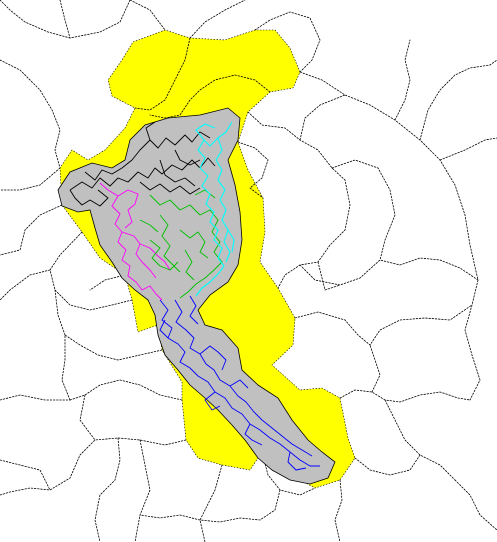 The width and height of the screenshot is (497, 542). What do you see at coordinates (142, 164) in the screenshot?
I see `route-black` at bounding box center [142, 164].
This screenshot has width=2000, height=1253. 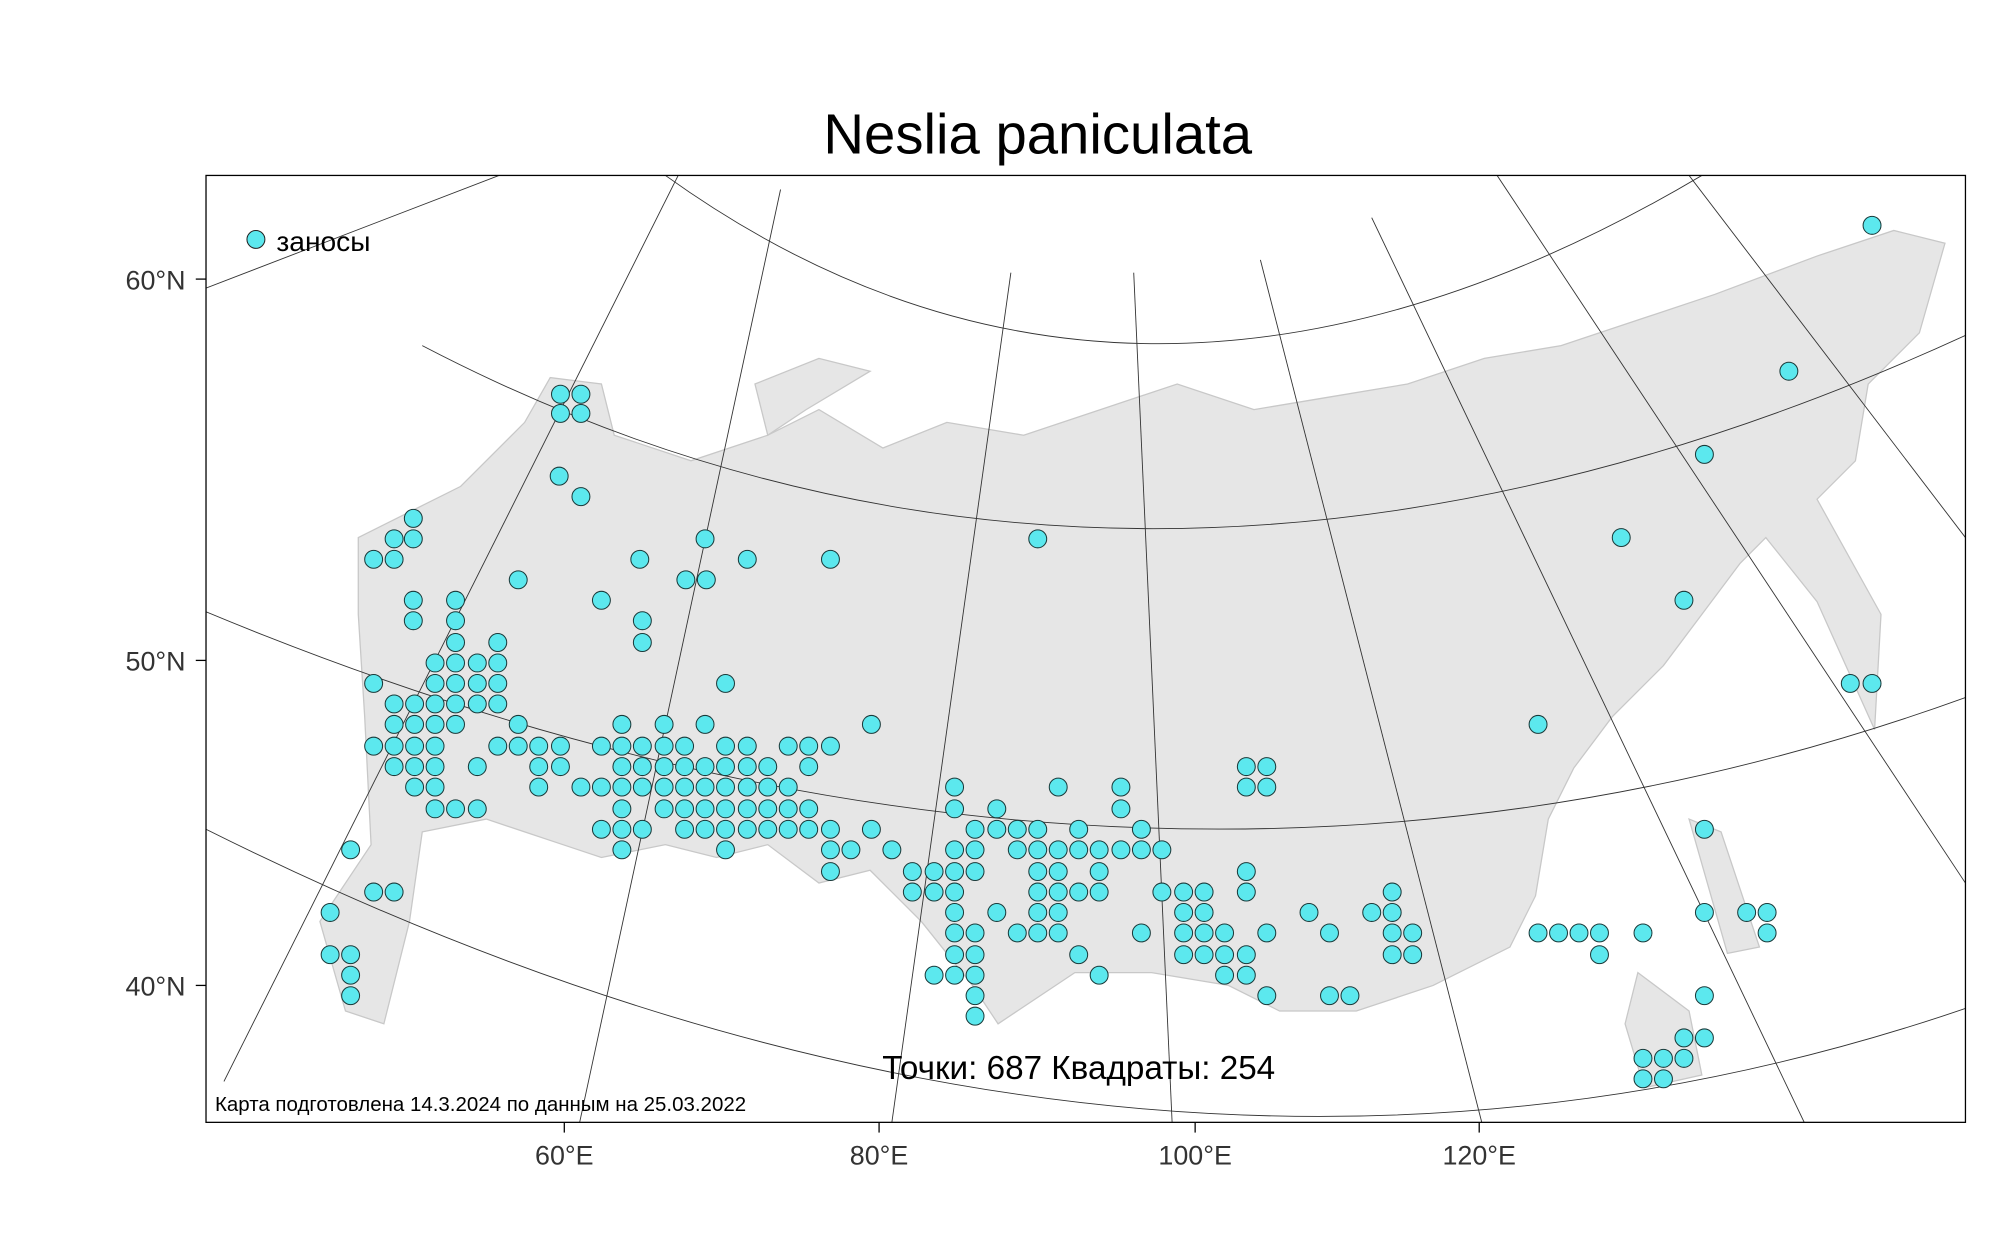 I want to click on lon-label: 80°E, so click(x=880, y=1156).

--

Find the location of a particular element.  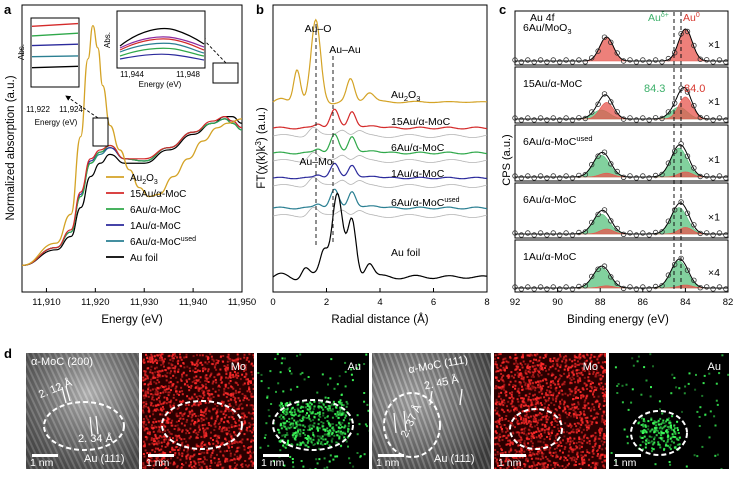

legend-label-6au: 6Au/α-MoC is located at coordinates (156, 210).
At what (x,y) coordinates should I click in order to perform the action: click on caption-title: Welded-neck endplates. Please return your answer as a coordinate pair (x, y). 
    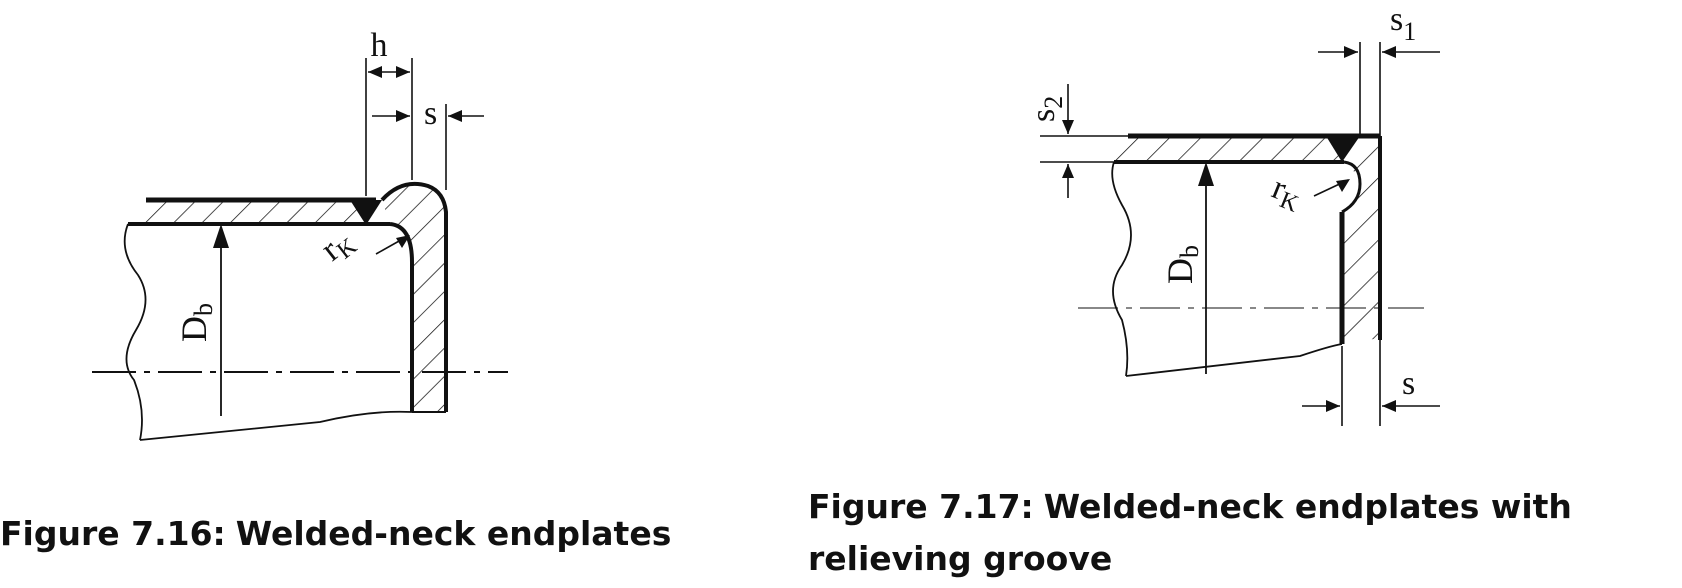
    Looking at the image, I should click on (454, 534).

--

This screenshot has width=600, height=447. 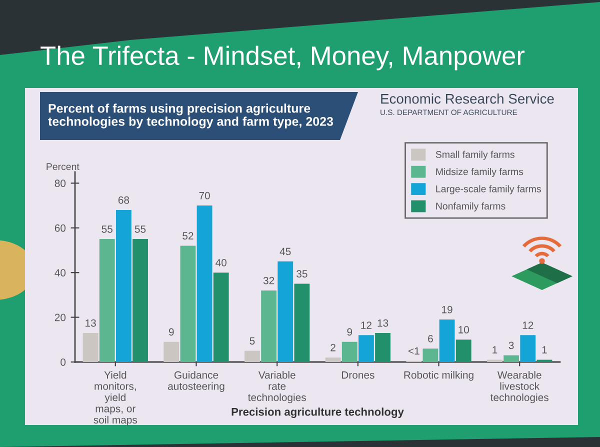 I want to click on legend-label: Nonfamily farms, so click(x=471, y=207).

• **BRIEF**:
Copy out the data word for word, beginning at the line containing "At what (x,y)" and continuing through the line containing "Looking at the", leaving out any pictures.

• **YOUR RESPONSE**:
At what (x,y) coordinates should I click in order to perform the action: click on caption-title: Welded-neck endplates. Please return your answer as a coordinate pair (x, y). 
    Looking at the image, I should click on (454, 534).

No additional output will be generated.